==== EXTRAIT PRÉSENTÉ
Les habitants de Jénine n’ont plus les mots. Durant dix jours sans interruption, ils ont été soumis aux explosions et aux vrombissements des rafales et des drones. Rami Noursi, un Palestinien résidant dans le camp de réfugiés, totalement assiégé, confie :
L’armée a fait exploser une maison à cent mètres de chez moi. Je ne peux même pas décrire la terreur que cela a suscitée dans mon cœur et celui de ma famille. Mes enfants étaient pétrifiés, pleuraient, criaient. Je ne savais pas comment les apaiser. J’étais moi-même tétanisé.
Il ajoute :
Nous étions pris au piège. Personne ne pouvait ni entrer ni sortir. Nous avons été privés d’eau, d’électricité et de nourriture. Heureusement que j’avais un stock de farine. Nous avons vécu de pain uniquement.
L’opération « camp d’été », déclenchée le 28 août 2024 par Israël, marque la plus grande offensive militaire dans le nord de la Cisjordanie depuis la seconde Intifada en 2002. En parallèle, les villes de Tubas, de Naplouse et de Tulkarem sont aussi frappées. Le 6 septembre, Aysenur Ezgi Eygi, militante américaine d’origine turque, est tuée d’une balle à la tête, en marge d’une manifestation contre la colonisation près du mont Sabih, dans la ville de Beita, au sud de Naplouse.
L’armée israélienne justifie cette incursion dans le nord de la Cisjordanie par la volonté de neutraliser les activités « terroristes » des Palestiniens affiliés au Hamas, au Fatah et au Jihad islamique. Lesquels s’identifient comme des « résistants » face à une occupation jugée « illégale » par la Cour internationale de justice (CIJ) le 19 juillet 2024.
« Rester ici, c’est mourir »
Jénine et le camp de réfugiés situé en zone A, sous contrôle de l’Autorité palestinienne, ressemblent à un front de guerre. Les magasins sont ravagés, les infrastructures civiles éclatées et les maisons défigurées par les balles. Selon les habitants et les journalistes sur place, c’est la première fois en 22 ans que les forces armées attaquent l’ensemble du tissu urbain. « Habituellement, les opérations se limitent à des zones spécifiques, comme les camps de réfugiés, mais cette fois-ci, les troupes ont encerclé et frappé tous les pans de Jénine », explique Taher Soza, fixeur palestinien.
« Ils nous font comme à Gaza. Il n’y a plus de limites dans la violence », s’exclame Ali Aljamaal, jeune diplômé en gastronomie, par téléphone. La maison de sa grand-mère, au centre de la ville, a été lourdement endommagée par les frappes israéliennes. Désespéré, il ajoute :
Je n’en peux plus. Rester ici, c’est mourir. Il faut que je trouve un moyen d’aller en Europe pour obtenir un droit d’asile. Nous sommes en danger de mort ! Les Palestiniens ne sont que des chiffres, de la chair à canon. Pourquoi nous traitent-ils ainsi ? Nous sommes des êtres humains !
========
==== DONNÉES
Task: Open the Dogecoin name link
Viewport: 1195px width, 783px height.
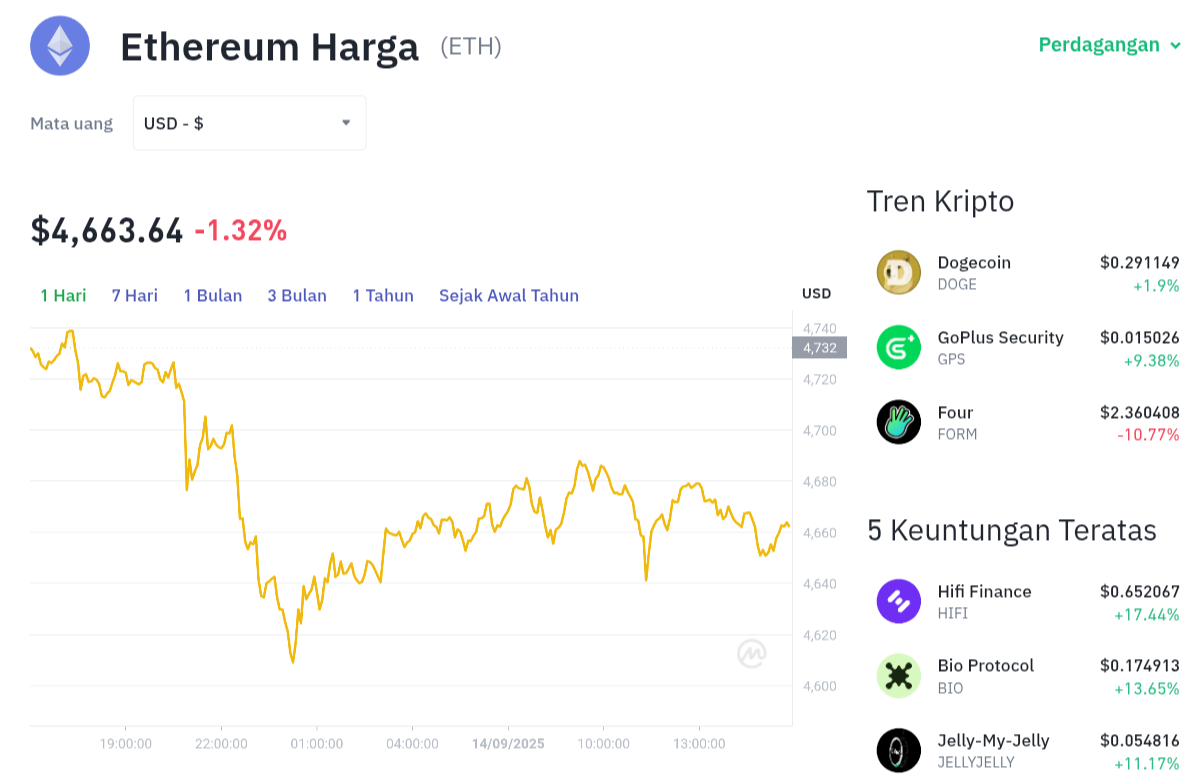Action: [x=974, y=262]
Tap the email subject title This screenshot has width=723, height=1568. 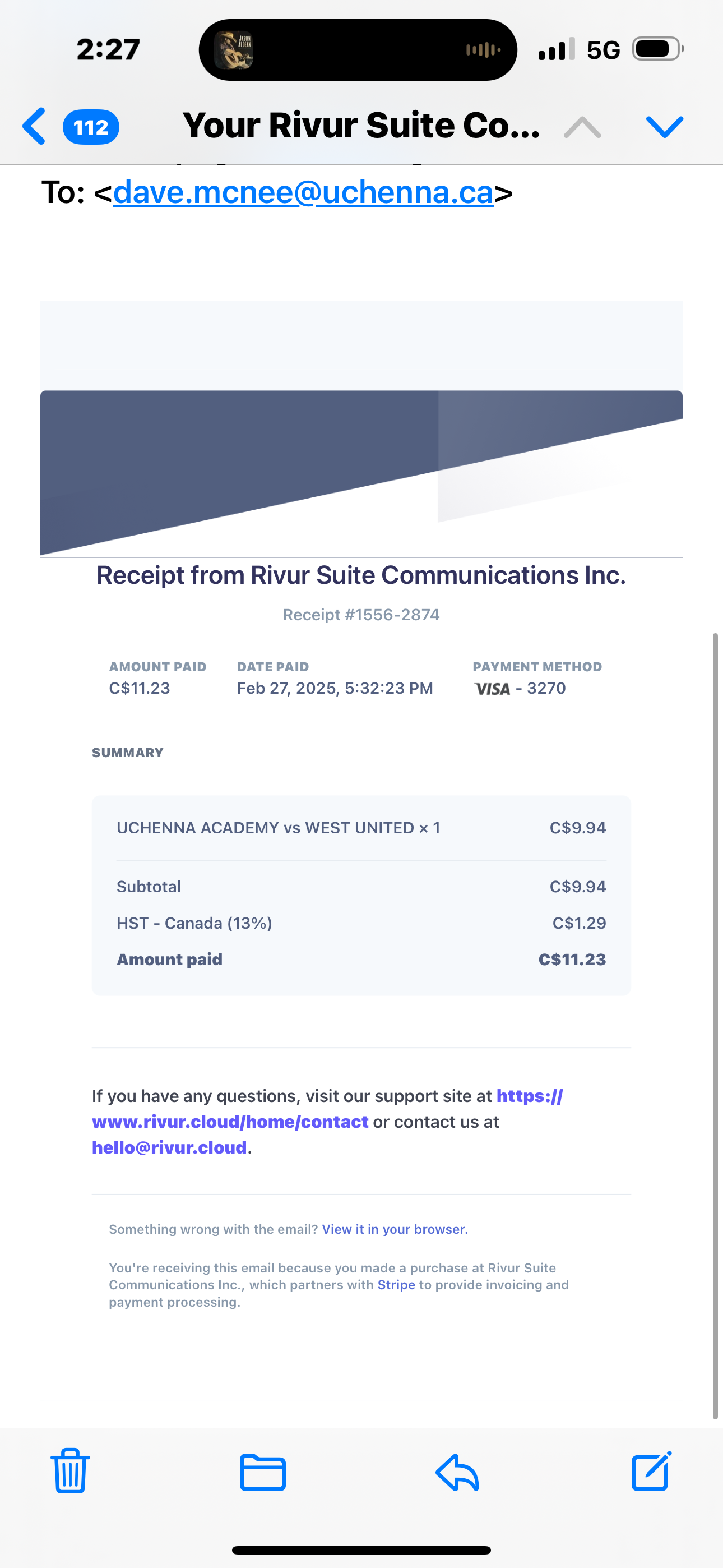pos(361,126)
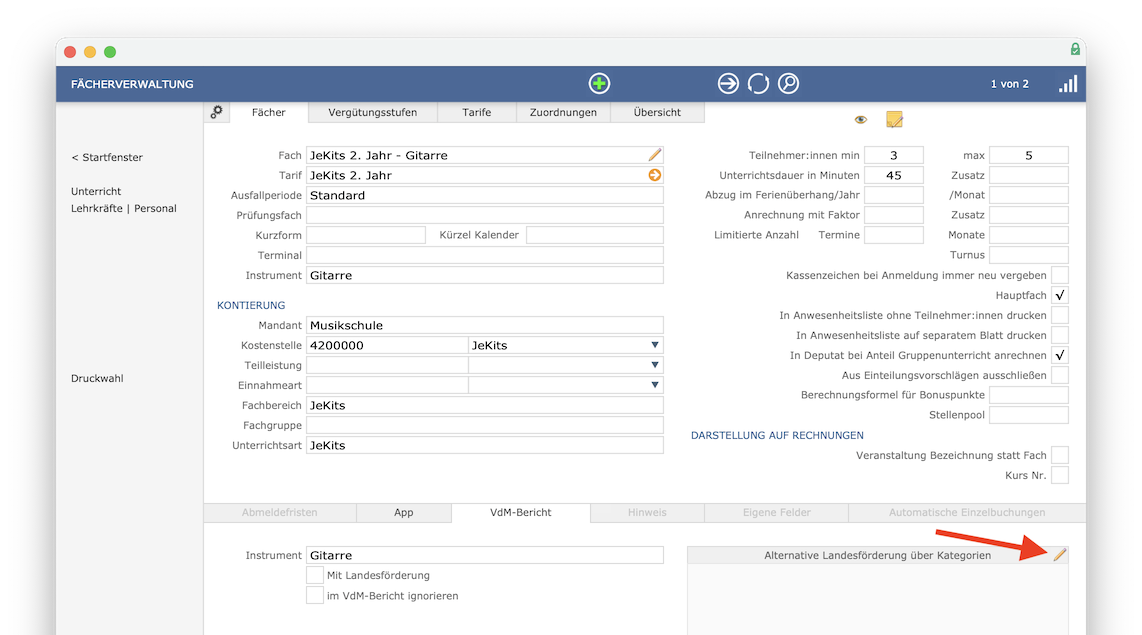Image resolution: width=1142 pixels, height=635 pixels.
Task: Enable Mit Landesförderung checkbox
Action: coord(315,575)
========
- LISTE DES TÂCHES
1. Dans l'extrait sur Jénine, réécrivez le passage compris entre « Jénine et le » et « Soza, fixeur palestinien. », bornes incluses, en substituant « champ de bataille » à « front de guerre ».
2. D'après l'extrait sur Jénine, à quelle date Israël a-t-il déclenché l'opération « camp d'été » ?
Les enregistrements ne sont pas utiles ici.

- RÉPONSES PAR TÂCHE
1.
Jénine et le camp de réfugiés situé en zone A, sous contrôle de l’Autorité palestinienne, ressemblent à un champ de bataille. Les magasins sont ravagés, les infrastructures civiles éclatées et les maisons défigurées par les balles. Selon les habitants et les journalistes sur place, c’est la première fois en 22 ans que les forces armées attaquent l’ensemble du tissu urbain. « Habituellement, les opérations se limitent à des zones spécifiques, comme les camps de réfugiés, mais cette fois-ci, les troupes ont encerclé et frappé tous les pans de Jénine », explique Taher Soza, fixeur palestinien.

2. Le 28 août 2024.